**EXERCISE INSTRUCTIONS:**
Beginning at whichever line contains "Click the five-star", reproduce each line of the records below word for word, ending with the last, and add nothing.

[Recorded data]
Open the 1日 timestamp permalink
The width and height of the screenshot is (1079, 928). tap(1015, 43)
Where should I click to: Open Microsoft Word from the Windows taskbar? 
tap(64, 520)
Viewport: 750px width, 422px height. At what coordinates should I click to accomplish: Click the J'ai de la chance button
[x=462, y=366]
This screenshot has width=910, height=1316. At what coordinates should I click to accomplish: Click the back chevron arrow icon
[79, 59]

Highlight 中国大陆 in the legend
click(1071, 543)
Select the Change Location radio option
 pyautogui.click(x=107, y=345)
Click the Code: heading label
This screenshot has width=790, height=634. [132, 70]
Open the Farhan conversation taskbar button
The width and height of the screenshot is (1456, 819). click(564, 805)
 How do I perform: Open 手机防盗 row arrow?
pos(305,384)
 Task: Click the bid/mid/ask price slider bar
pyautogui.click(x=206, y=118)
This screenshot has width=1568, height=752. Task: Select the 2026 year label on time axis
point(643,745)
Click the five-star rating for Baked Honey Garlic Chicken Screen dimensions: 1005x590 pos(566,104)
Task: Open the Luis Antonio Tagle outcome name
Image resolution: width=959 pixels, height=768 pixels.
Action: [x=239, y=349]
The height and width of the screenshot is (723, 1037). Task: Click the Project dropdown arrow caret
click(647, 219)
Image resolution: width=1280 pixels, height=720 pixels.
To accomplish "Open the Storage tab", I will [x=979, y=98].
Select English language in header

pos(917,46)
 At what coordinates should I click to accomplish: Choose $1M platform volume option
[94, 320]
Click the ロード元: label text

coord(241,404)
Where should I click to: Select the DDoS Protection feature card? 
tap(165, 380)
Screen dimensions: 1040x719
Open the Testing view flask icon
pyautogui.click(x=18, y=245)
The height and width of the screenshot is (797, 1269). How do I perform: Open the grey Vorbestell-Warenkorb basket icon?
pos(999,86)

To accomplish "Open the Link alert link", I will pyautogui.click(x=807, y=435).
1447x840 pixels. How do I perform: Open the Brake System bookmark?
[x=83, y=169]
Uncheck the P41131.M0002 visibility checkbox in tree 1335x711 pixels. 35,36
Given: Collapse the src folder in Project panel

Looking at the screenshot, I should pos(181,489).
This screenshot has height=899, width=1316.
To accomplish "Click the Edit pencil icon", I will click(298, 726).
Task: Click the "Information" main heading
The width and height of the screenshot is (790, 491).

**RESPONSE BOX:**
Click the five-star rating for Baked Honey Garlic Chicken Screen dimensions: 1005x590 pos(566,104)
Task: Open the Luis Antonio Tagle outcome name
Image resolution: width=959 pixels, height=768 pixels.
Action: [x=239, y=349]
The height and width of the screenshot is (723, 1037). Task: Click the Project dropdown arrow caret
click(647, 219)
Image resolution: width=1280 pixels, height=720 pixels.
To accomplish "Open the Storage tab", I will [x=979, y=98].
Select English language in header

pos(917,46)
 At what coordinates should I click to accomplish: Choose $1M platform volume option
[94, 320]
Click the ロード元: label text

coord(241,404)
Where should I click to: Select the DDoS Protection feature card? 
tap(165, 380)
Screen dimensions: 1040x719
Open the Testing view flask icon
pyautogui.click(x=18, y=245)
The height and width of the screenshot is (797, 1269). How do I perform: Open the grey Vorbestell-Warenkorb basket icon?
pos(999,86)

To accomplish "Open the Link alert link", I will pyautogui.click(x=807, y=435).
1447x840 pixels. How do I perform: Open the Brake System bookmark?
[x=83, y=169]
Uncheck the P41131.M0002 visibility checkbox in tree 1335x711 pixels. 35,36
Given: Collapse the src folder in Project panel

Looking at the screenshot, I should pos(181,489).
This screenshot has height=899, width=1316.
To accomplish "Click the Edit pencil icon", I will click(298, 726).
Task: Click the "Information" main heading
The width and height of the screenshot is (790, 491).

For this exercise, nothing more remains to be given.